10.25.2012

October 25.

2 months till CHRISTMAS!  ;)

I was going to write this blog post about how I am trying to figure out how to better manage my time.  Then realized what a silly thing to write right now, as I am totally failing to mange my time well.  I have been sitting on the computer looking at Pinterest, getting ideas of how I want to redecorate my house.  Having thoughts about how I will save money by just doing everything DIY.  Then, realizing I don't have a lot of time to DIY these awesome projects I see.  So, then searching craigslist for these cool things, already done.  OR trying to figure out how to get the money to just buy new, cool decor for my home.  THEN, I proceed to facebook where I waste time looking through numerous photos.  And wondering why people request me as friends, when I don't know who they are.  Just because we have mutual friends does not mean that I know you.  And even if I just know WHO you are, but never ever see you, and probably never will, I still will probably click the "Not Now" button.  Not to be offensive at all, but because, well, WHY? 

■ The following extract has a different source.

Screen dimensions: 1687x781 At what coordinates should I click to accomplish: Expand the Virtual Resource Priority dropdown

Do you see?  Wasting time.  I struggle with proper time management.  Totally struggle.  I want to be better.  And get some priorities in line.  I hate looking back at the end of the day, thinking I wasted ANY of my time.  I don't think there is enough time in the day to actually DO everything that I want to, therefore, why waste any of it?  As much as I love sleep, I wish less of it was required to actually function.  Then, I could get SO much done.  Right?  Or would I just drool over cute outfits on Pinterest all night?  Dilemmas.

I am rambling because I am actually trying to kill time right now, as I wait to hear from Craig.  He has been having MAJOR back problems lately.  (Please pray for him.)  Right now, he is seeing a specialist and hoping to get fixed.  So, I am anxiously awaiting his phone call. 

I'm done.  I gotta read some Eric Carle to my sweet girl.  Laters....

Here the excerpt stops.